Genes serve as a blueprint for our size. And our hormones are like the engines that help our bodies grow. The pituitary growth hormone and the thyroid hormone regulate the rate of growth and your metabolism. Sex hormones determine when puberty hits, and you start to notice funny changes, like your voice getting deeper.

Getting a good night’s sleep is also a factor. Sleep releases growth hormones and helps your body recover. Exercise and diet will influence how much muscle mass you build and reduce how much fat your body retains. So, if you’re self-conscious about your height or weight, you still have options to look bigger or smaller. Or there’s always high heels, tall hats, or stilts.


So what is it that makes some humans 2.5 m (8 ft) tall? According to Guinness World Records, the tallest living man is Sultan Kosen, a 31-year-old Turkish farmer who is 2.52 m (8′ 2″ and 13/16″) tall. His grandiose stature results from a benign tumor affecting his pituitary gland, producing a condition known as gigantism.

People with gigantism have an over-secretion of growth hormones and grow faster than average. So if we managed to hack our genetics to never stop growing, how big could we get before crippling under our own weight?

Well, before you get too excited and move into a giant house, your larger-than-life growth could come with a higher price to pay than a new mortgage. According to the square-cube law, an object’s volume will always grow faster than its surface area. So, if our bodies never stopped growing, don’t expect to be tall and skinny like a supermodel.
Unfortunately, you would also grow wider. This is because of an increase in volume.

At a certain point, our bones would not be strong enough to support our weight due to the immense pull of gravity. That is why monsters like Godzilla and King Kong couldn’t exist in reality. Sorry to burst your nerdy bubble!

Eventually, we’d start to look more like human blobs due to our proportionate increase in volume. Unfortunately, with more cells in our body comes a higher risk of mutations or diseases like cancer.

Our hearts would be under constant strain, trying to pump blood throughout our whole body. And by the age of 30, you would have difficulty standing up. You would need a hearty diet to keep your muscles healthy.

But stronger muscles wouldn’t necessarily be your saving grace. Too much muscle could lead to your body caving in on itself with all the added weight. Around the age of 45 to 50, you would likely develop cancer or heart disease due to the stress on your body. You’d have a more challenging time regulating heat and would need some heavy-duty air conditioning to stop your body from overheating.

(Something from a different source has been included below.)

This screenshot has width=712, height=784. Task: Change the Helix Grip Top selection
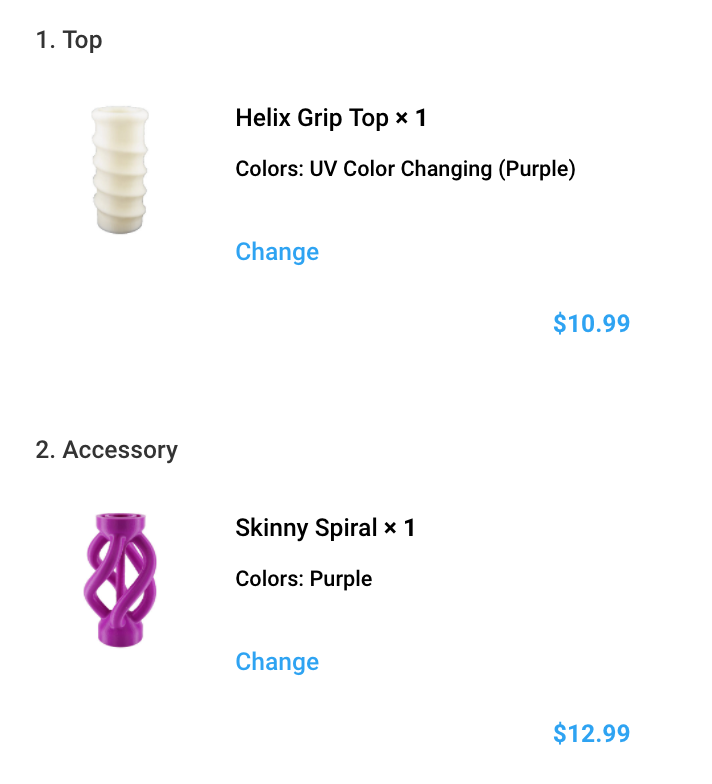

If you made it to the age of 70, you might reach a height of 2.7 m (9 ft). But good luck standing up. You would need a support system to keep your bones from crushing under your weight, like a hover chair. Hmm, where can I get me one of those!

The most massive mammal alive today, the blue whale, can grow up to 172,000 kg (190 tons) thanks to its buoyant environment underwater. Some animals, like certain crustaceans, insects, and reptiles, have indeterminate growth. They can regenerate limbs or body parts and can vary significantly in size based on their environments.

While some larger animals, like elephants, have longer life spans, this isn’t always the case. The largest members of each species tend to live shorter lives due to health complications.